SELECTED TEXT >>

----

The following function extracts the set of ids or names or salaries specified in “in clause”. First check that item is of Item_func type. Then check that first argument is field and the following arguments are not field type.

C++

vector<EmployeeWhereClauseUnit> Item_func_in_case(const Item *item)
{
	vector<EmployeeWhereClauseUnit> employeeWhereClauseUnitVector;
	const Item_func * itemFunction=dynamic_cast<const Item_func*>(item);
	Item **arguments=0;
	int inArgcount=0;
	if(itemFunction)
	{
		arguments=itemFunction->arguments();
		inArgcount=itemFunction->arg_count;
	}
	else
	{
		return employeeWhereClauseUnitVector;
	}
	Item *field=0;
	Item *value=0;
	if(dynamic_cast <Item_field*>(arguments[0]))
	{
		field = arguments[0];
	}
	else
	{
		return employeeWhereClauseUnitVector;
	}
	if(field&&field->item_name.ptr()&&_stricmp(field->item_name.ptr(),"id")==0)
	{
		LONG index;
		for (index = 1; index < inArgcount; index++)
		{
			if(dynamic_cast <Item_field*>(arguments[index]))
			{
				continue;
			}
			else
			{
				value = arguments[index];
			}
			EmployeeWhereClauseUnit myEmployeeWhereClauseUnit;
			myEmployeeWhereClauseUnit.id=value->item_name.ptr();
			myEmployeeWhereClauseUnit.name="";
			myEmployeeWhereClauseUnit.salaryRangeStart=MYSQL_UNSIGNED_INT_MIN_VALUE;
			myEmployeeWhereClauseUnit.salaryRangeEnd=MYSQL_UNSIGNED_INT_MAX_VALUE;
			employeeWhereClauseUnitVector.push_back(myEmployeeWhereClauseUnit);
		}
	}
	else if(field&&field->item_name.ptr()&&_stricmp(field->item_name.ptr(),"name")==0)
	{
		LONG index;
		for (index = 1; index < inArgcount; index++)
		{
			if(dynamic_cast <Item_field*>(arguments[index]))
			{
				continue;
			}
			else
			{
				value = arguments[index];
			}
			EmployeeWhereClauseUnit myEmployeeWhereClauseUnit;
			myEmployeeWhereClauseUnit.id="";
			myEmployeeWhereClauseUnit.name=value->item_name.ptr();
			myEmployeeWhereClauseUnit.salaryRangeStart=MYSQL_UNSIGNED_INT_MIN_VALUE;
			myEmployeeWhereClauseUnit.salaryRangeEnd=MYSQL_UNSIGNED_INT_MAX_VALUE;
			employeeWhereClauseUnitVector.push_back(myEmployeeWhereClauseUnit);
		}
	}
	else if(field&&field->item_name.ptr()&&_stricmp(field->item_name.ptr(),"salary")==0)

----

STORED DATA >>
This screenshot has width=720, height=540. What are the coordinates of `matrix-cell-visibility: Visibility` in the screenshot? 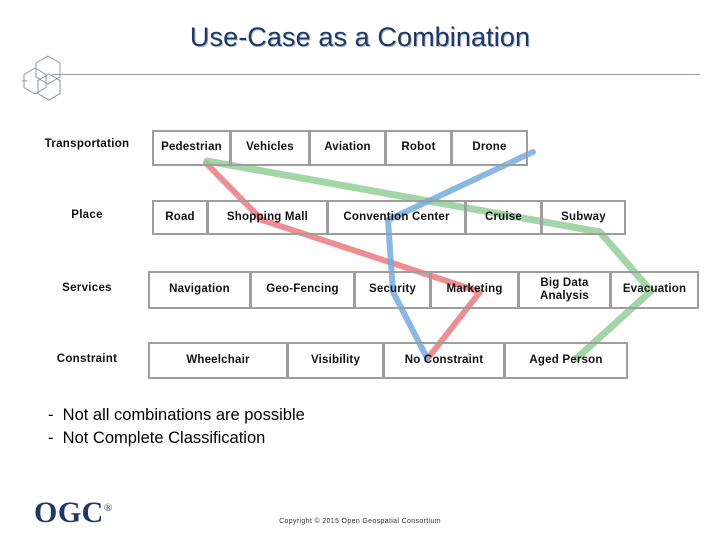 It's located at (336, 360).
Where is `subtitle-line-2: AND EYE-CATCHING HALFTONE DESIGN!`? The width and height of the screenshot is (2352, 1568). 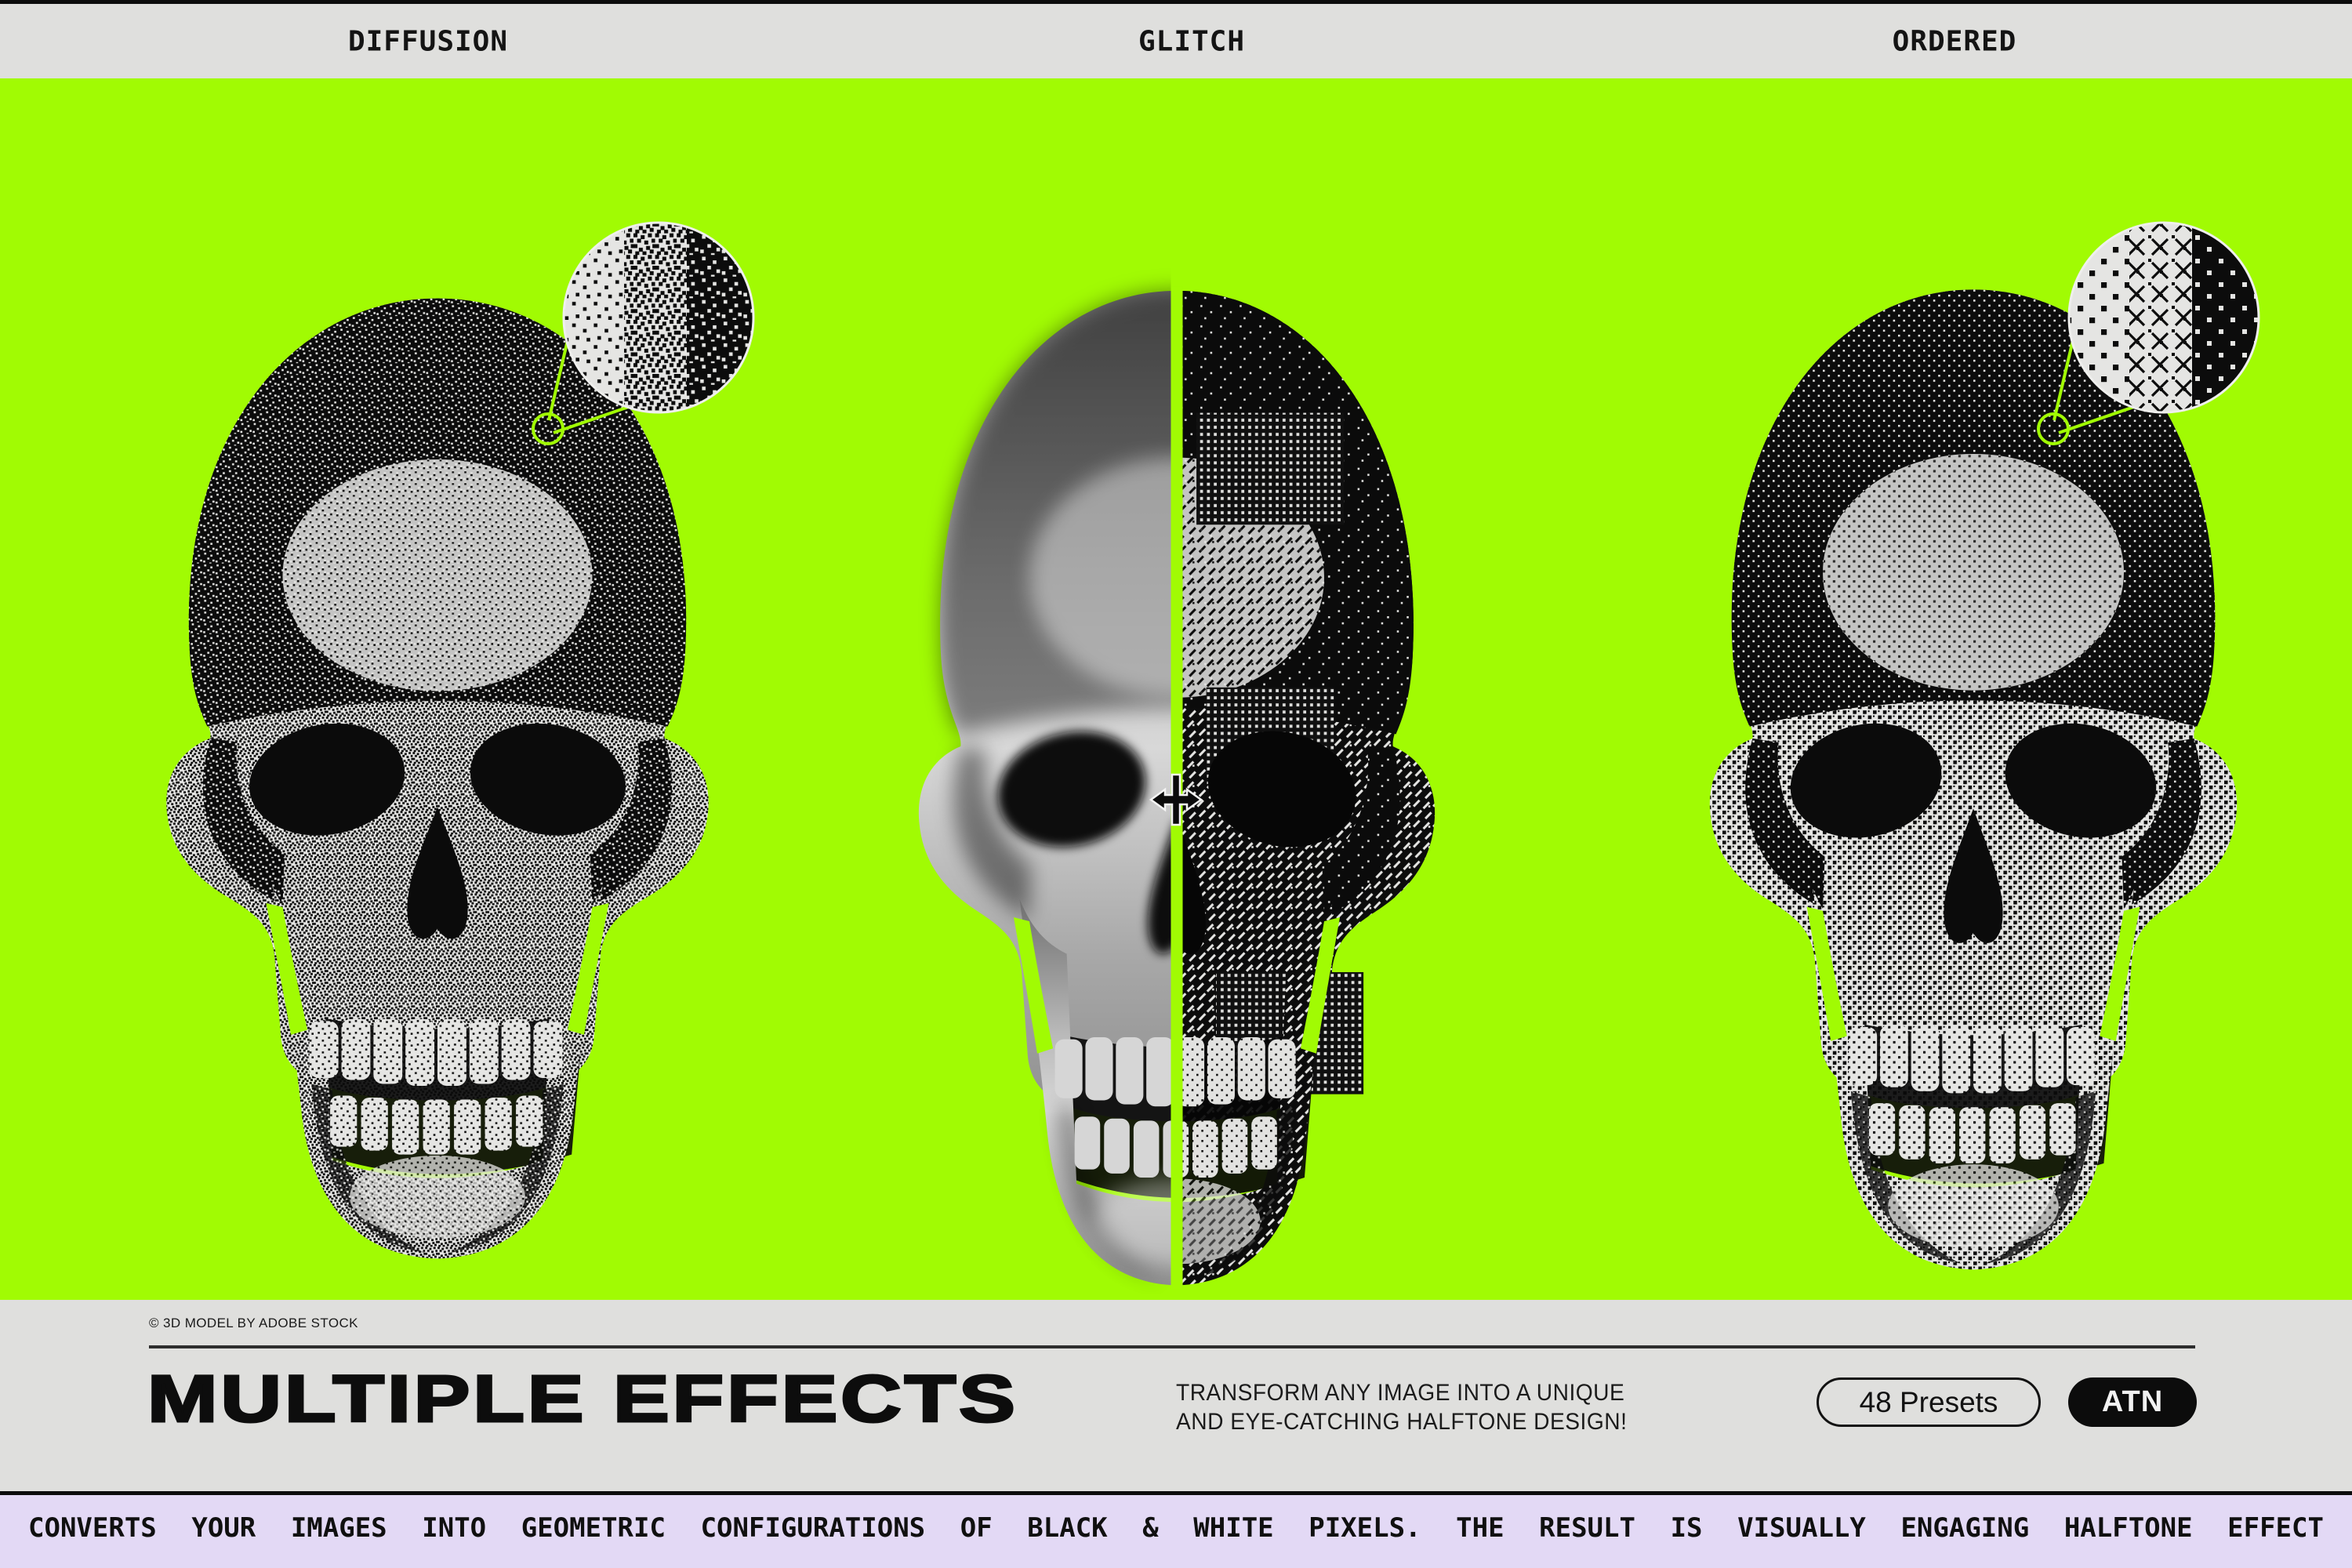 subtitle-line-2: AND EYE-CATCHING HALFTONE DESIGN! is located at coordinates (1402, 1422).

----

TASK REQUIREMENTS >>
A) Output everything in the C++ in-clause excerpt from "The following function" down to "if(itemFunction)".
B) Write the next part of the C++ in-clause function, starting right after its last line.

RESULTS IN ORDER >>
A)
The following function extracts the set of ids or names or salaries specified in “in clause”. First check that item is of Item_func type. Then check that first argument is field and the following arguments are not field type.

C++

vector<EmployeeWhereClauseUnit> Item_func_in_case(const Item *item)
{
	vector<EmployeeWhereClauseUnit> employeeWhereClauseUnitVector;
	const Item_func * itemFunction=dynamic_cast<const Item_func*>(item);
	Item **arguments=0;
	int inArgcount=0;
	if(itemFunction)

B)
	{
		LONG index;
		for (index = 1; index < inArgcount; index++)
		{
			if(dynamic_cast <Item_field*>(arguments[index]))
			{
				continue;
			}
			else
			{
				value = arguments[index];
			}
			EmployeeWhereClauseUnit myEmployeeWhereClauseUnit;
			myEmployeeWhereClauseUnit.id="";
			myEmployeeWhereClauseUnit.name="";
			myEmployeeWhereClauseUnit.salaryRangeStart=value->val_int();
			myEmployeeWhereClauseUnit.salaryRangeEnd=value->val_int();
			employeeWhereClauseUnitVector.push_back(myEmployeeWhereClauseUnit);
		}
	}
	return employeeWhereClauseUnitVector;
}

The following function extracts the salary specified in “less or less than equal clause”. First check that item is of Item_func type. Then check that first argument is field and the following arguments are not field type. The less than clause is converted to where clause unit where salaryRangeStart is zero and salaryRangeEnd is equal to what is specified in less clause.

C++

vector<EmployeeWhereClauseUnit> Item_func_less_case(const Item *item)
{
	vector<EmployeeWhereClauseUnit> employeeWhereClauseUnitVector;
	const Item_func * itemFunction=dynamic_cast<const Item_func*>(item);
	Item **arguments=0;
	if(itemFunction)
	{
		arguments=itemFunction->arguments();
	}
	else
	{
		return employeeWhereClauseUnitVector;
	}
	Item *field=0;
	Item *value=0;
	if(dynamic_cast <Item_field*>(arguments[0]))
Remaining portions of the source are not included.